--- start of DATA RECORDS ---
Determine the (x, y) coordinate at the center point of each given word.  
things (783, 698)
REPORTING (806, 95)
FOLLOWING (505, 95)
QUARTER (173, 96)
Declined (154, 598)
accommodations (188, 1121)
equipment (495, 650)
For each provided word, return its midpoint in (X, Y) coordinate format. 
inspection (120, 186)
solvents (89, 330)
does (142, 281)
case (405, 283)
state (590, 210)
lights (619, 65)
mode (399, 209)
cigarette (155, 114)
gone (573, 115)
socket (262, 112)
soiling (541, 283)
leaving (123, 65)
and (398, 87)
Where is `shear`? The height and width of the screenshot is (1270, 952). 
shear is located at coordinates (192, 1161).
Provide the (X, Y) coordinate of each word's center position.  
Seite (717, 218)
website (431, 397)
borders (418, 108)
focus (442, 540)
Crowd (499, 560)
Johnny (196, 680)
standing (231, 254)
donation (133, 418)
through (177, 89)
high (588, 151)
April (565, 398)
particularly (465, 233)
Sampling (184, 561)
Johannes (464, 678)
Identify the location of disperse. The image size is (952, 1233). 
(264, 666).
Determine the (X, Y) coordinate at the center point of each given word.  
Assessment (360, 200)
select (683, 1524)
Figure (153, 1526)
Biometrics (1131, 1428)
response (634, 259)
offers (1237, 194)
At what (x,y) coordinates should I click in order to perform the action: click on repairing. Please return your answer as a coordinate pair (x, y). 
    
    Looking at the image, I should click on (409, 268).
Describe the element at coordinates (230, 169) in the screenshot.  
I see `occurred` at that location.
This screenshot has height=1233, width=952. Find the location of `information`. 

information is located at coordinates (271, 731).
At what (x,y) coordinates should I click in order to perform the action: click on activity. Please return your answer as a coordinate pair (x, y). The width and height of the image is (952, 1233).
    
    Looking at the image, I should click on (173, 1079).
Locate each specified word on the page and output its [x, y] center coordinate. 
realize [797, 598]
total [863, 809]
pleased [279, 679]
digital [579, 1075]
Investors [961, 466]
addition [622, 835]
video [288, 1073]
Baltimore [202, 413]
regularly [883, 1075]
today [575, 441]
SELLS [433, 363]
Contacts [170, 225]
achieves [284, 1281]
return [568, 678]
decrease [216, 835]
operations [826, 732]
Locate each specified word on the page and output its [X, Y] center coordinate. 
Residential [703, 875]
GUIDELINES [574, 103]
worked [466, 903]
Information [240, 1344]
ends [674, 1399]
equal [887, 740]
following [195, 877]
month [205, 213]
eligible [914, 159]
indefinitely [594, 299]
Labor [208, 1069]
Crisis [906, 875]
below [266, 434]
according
--- end of DATA RECORDS ---
EXERCISE DETAILS ▸
Print the lines of the records above once more without any change, starting with the line that contains "cigarette (155, 114)" and continuing up to and including the line that contains "eligible [914, 159]".

SOLUTION TO THIS PROBLEM ▸
cigarette (155, 114)
gone (573, 115)
socket (262, 112)
soiling (541, 283)
leaving (123, 65)
and (398, 87)
Where is `shear`? The height and width of the screenshot is (1270, 952). 
shear is located at coordinates (192, 1161).
Provide the (X, Y) coordinate of each word's center position.  
Seite (717, 218)
website (431, 397)
borders (418, 108)
focus (442, 540)
Crowd (499, 560)
Johnny (196, 680)
standing (231, 254)
donation (133, 418)
through (177, 89)
high (588, 151)
April (565, 398)
particularly (465, 233)
Sampling (184, 561)
Johannes (464, 678)
Identify the location of disperse. The image size is (952, 1233). 
(264, 666).
Determine the (X, Y) coordinate at the center point of each given word.  
Assessment (360, 200)
select (683, 1524)
Figure (153, 1526)
Biometrics (1131, 1428)
response (634, 259)
offers (1237, 194)
At what (x,y) coordinates should I click in order to perform the action: click on repairing. Please return your answer as a coordinate pair (x, y). 
    
    Looking at the image, I should click on (409, 268).
Describe the element at coordinates (230, 169) in the screenshot.  
I see `occurred` at that location.
This screenshot has height=1233, width=952. Find the location of `information`. 

information is located at coordinates (271, 731).
At what (x,y) coordinates should I click in order to perform the action: click on activity. Please return your answer as a coordinate pair (x, y). The width and height of the image is (952, 1233).
    
    Looking at the image, I should click on (173, 1079).
Locate each specified word on the page and output its [x, y] center coordinate. 
realize [797, 598]
total [863, 809]
pleased [279, 679]
digital [579, 1075]
Investors [961, 466]
addition [622, 835]
video [288, 1073]
Baltimore [202, 413]
regularly [883, 1075]
today [575, 441]
SELLS [433, 363]
Contacts [170, 225]
achieves [284, 1281]
return [568, 678]
decrease [216, 835]
operations [826, 732]
Locate each specified word on the page and output its [X, Y] center coordinate. 
Residential [703, 875]
GUIDELINES [574, 103]
worked [466, 903]
Information [240, 1344]
ends [674, 1399]
equal [887, 740]
following [195, 877]
month [205, 213]
eligible [914, 159]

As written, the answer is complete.